Remember the phrase, "please allow five-to-six weeks for delivery? Remember coming home from school every day and asking your mother if your package had arrived yet? Your poor mom forced to break the bad news to you every afternoon that the mailman had failed once again. On the weekends you watched him slowly walking up the road; stopping at every damned house to talk to the homeowner...only to fill the box with endless parades of coupon books, bills and magazines. Bastard!


After time, you just stopped watching. It would take so damned long to get your order that you often forgot you purchased it in the first place. Then, out of nowhere, it was just there! That glorious day when it magically appeared and your long journey had finally come to fruition. Unfortunately, more times than not, it was usually anticlimactic. There it was, sitting on the table next to the front door, a small parcel with a box so beaten up it looked like it came through East Beirut. "Gee, it looked so much bigger in the catalog!"


Sometimes it took so frigging long to arrive (as 5-to-6 weeks sometimes meant 5-to-6 months), you had outgrown the toy you had spent countless hours dreaming about. Your poor mother, who had endured weeks and weeks of you pestering her like she had some kind of psychic connection to it and could give you updates to its whereabouts, is astounded that you are less than enthused about its miraculous appearance. "Aren't you going to play with your new toy? You waited weeks for it!" Meh.


My children now order things online and pace around the house the same way. They check the updates every hour like some magical porthole or wormhole has opened up and the truck has arrived in front of the house. As the old man on the porch yelling at kids to "stay off my lawn", I remind them of the pain and suffering we had to endure during our childhood waiting eons for our prize; not just one day. They laugh and make fun of me and tell me, "that's because dinosaurs delivered the mail when you were little." Little bastards!

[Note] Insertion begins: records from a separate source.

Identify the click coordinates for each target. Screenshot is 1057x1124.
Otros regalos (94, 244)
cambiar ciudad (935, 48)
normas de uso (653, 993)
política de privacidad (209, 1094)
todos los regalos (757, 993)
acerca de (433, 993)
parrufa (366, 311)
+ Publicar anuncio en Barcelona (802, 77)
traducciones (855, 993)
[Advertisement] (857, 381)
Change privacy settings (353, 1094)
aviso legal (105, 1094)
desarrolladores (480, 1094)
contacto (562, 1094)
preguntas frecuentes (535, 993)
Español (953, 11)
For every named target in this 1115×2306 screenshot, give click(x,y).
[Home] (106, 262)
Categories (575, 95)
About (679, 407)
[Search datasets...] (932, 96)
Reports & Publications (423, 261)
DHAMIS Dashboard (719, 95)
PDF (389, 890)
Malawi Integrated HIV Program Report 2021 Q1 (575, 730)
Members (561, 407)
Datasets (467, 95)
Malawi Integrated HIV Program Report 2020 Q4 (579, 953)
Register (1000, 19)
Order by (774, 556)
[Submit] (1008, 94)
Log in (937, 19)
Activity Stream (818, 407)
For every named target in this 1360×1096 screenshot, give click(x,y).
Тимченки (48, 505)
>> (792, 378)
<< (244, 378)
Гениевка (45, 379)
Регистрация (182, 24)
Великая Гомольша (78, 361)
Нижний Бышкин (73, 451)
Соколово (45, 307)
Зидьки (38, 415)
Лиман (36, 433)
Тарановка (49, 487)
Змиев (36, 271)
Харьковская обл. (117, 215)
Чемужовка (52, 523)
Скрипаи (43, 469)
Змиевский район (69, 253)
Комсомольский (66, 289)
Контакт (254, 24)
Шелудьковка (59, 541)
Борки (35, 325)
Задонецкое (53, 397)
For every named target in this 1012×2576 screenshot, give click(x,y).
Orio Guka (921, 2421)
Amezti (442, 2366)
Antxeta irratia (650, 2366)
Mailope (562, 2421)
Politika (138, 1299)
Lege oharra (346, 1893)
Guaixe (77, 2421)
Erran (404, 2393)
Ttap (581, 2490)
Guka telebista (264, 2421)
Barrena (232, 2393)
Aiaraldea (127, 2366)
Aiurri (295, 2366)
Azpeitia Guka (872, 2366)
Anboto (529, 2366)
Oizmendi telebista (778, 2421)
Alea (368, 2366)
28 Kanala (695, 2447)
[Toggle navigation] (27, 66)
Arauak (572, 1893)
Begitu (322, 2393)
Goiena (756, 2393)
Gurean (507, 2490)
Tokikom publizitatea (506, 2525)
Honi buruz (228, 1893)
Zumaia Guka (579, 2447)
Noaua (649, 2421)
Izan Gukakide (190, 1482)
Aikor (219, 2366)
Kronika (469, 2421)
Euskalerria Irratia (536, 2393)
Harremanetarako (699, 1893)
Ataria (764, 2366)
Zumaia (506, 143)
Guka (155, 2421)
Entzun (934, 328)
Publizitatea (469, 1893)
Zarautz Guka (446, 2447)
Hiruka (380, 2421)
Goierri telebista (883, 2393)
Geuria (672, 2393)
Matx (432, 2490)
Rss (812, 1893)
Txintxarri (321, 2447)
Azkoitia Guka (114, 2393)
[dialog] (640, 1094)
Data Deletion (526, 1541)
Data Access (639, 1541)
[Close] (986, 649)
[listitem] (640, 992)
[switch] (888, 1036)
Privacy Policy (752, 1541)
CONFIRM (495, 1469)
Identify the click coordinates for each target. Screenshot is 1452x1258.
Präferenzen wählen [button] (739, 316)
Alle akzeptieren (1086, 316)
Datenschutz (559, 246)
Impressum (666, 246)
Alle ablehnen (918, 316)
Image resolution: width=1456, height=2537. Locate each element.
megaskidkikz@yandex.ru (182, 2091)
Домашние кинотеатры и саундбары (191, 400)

Of course, who am I to scoff at their impatience? I just spent my entire morning looking out the window for the FedEx truck to deliver something I ordered THREE DAYS AGO! THREE DAYS! What the fuck is this, the stone ages?! Where the hell is my god damned package?! Fuckers! Wait, is that what I think it is? It's the truck! Shit, it just drove by the house! The tracker said it was on today's truck...where are you going?! Bastards!